Wednesday, December 19, 2007

Catatan (menjelang) Tahun Baru

Sms lumayan panjang yang dikirim Elis, temanku yang kenes dan modis juga mahir berbahasa Inggris, pagi ini menggugah niatan ku untuk nulis ini.

Daam bahasa Inggris yang sudah aku bilang telah menjadi kemahirannya, dia berkisah tentang kesyukurannya pada anugerah 2007 yang dikecapnya lewat; terselesaikannya program master of english linguistics di unika atmajaya-nya yang sempat tertunda beberapa tahun, kesuksesan pindah ngantor-nya ke TNC (kantor international yang pastinya bikin gayanya makin mentereng. dia juga sempet singgung soal kesepakatan perubahan iklim di Bali kemarin), perjuangannya untuk tetap mempertahankan perkawinannya yang telah menghasilkan seorang putri 'ndut dan imut berumur 6 tahun (aku jarang bertemu dengannya. berita yang dikelompokkan olehnya sebagai berita baik ini tentu dapat dipastikan juga lewat perjuangan darah dan air mata ;-)), dan.... kesempatan pertamanya menjejak kaki di tanah Paman Syam.

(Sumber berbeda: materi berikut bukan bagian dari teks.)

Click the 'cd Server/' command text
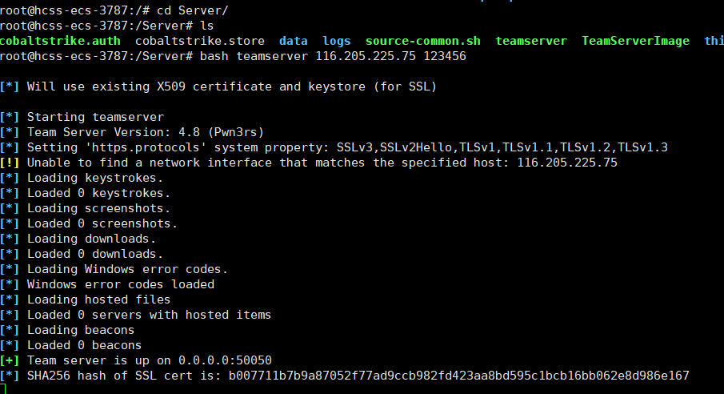The image size is (724, 394). (x=193, y=10)
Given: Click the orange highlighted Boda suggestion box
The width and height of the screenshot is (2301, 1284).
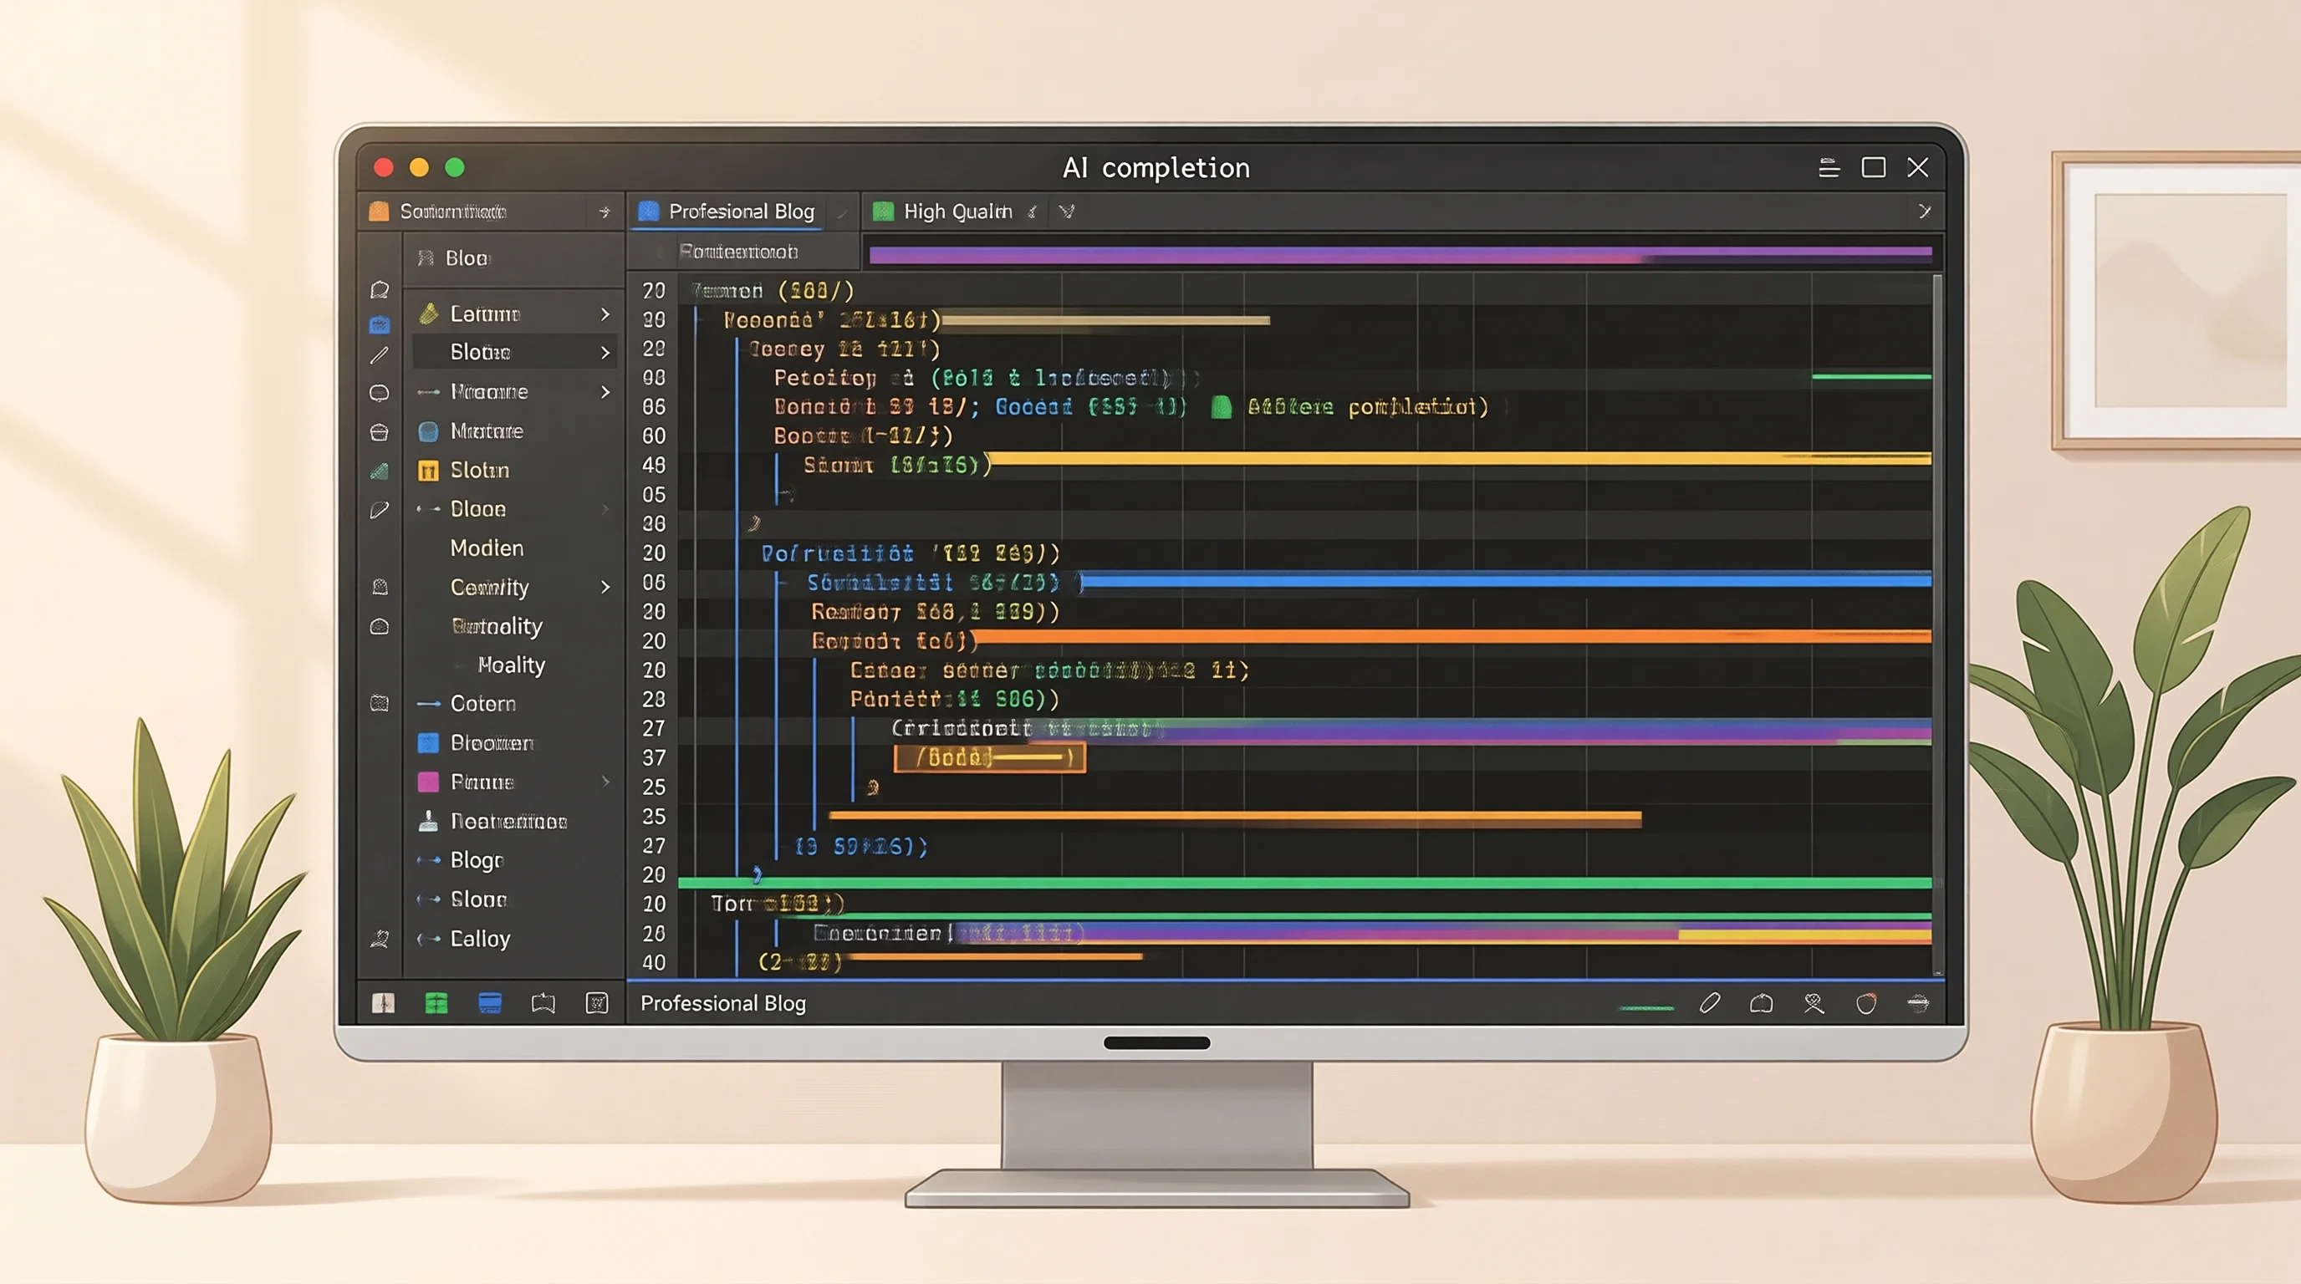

kau pasti tau, apa yang menggugah seleraku untuk menulis. tentu kalimat terakhir itulah. bukan kesuksesan studinya (yang meski pernah aku tanyakan secara basa-basi barang satu dua kali) atau kesuksesannya berumah tangga (meski, aku bisa tegaskan sekali lagi lewat perjuangan yang disertai dengan darah dan air mata ;-)).
hm..., akhirnya berhasil juga dia menambah cap di buku pasportnya. sementara aku...

sebelum membahas lebih jauh soal itu, otakku melayang-layang ke bilik lain. mungkin juga tahun 2007 ini menjadi anugrah bagi banyak orang. aku ingat sms yang tiba-tiba dilayangkan Kokom, perempuan yang aku kenal karena sama-sama menjadi pasien di rumah sakit Mitra Jatinegara beberapa tahun lalu (rumah sakit yang bikin aku kapok karena mahalnya). meski, ia sempat menagabarkan berita duka karena dirinya yang kembali terserang tifus (penyakit yang sumpah mati juga tak ingin aku idap lagi) ia mengabarkan berita gembira yang tak aku duga. ia telah mimiliki seorang anak laki-laki berumur satu tahun. anak yang sudah sangat didambanya karena usia perkawiannya yang telah memasuki belasan.

kami tak pernah bertemu lagi setelah masing-masing dinyatakan sembuh dari rumah sakit. tapi kabar dimilikinya anak berumur satu tahun mengingatkan aku paling tidak usia pertemuan kami telah lewat dari dua tahun. dan, lahirnya Farel, nama anak laki-lakinya itu, pasti tak terjadi dalam tahun 2007 ini. meski begitu, aku bisa berkukuh bahwa anugerah itu telah dicecapnya pada tahun 2007 ini. setidaknya lewat kabar yang aku terima lewat sms-nya di akhir tahun ini.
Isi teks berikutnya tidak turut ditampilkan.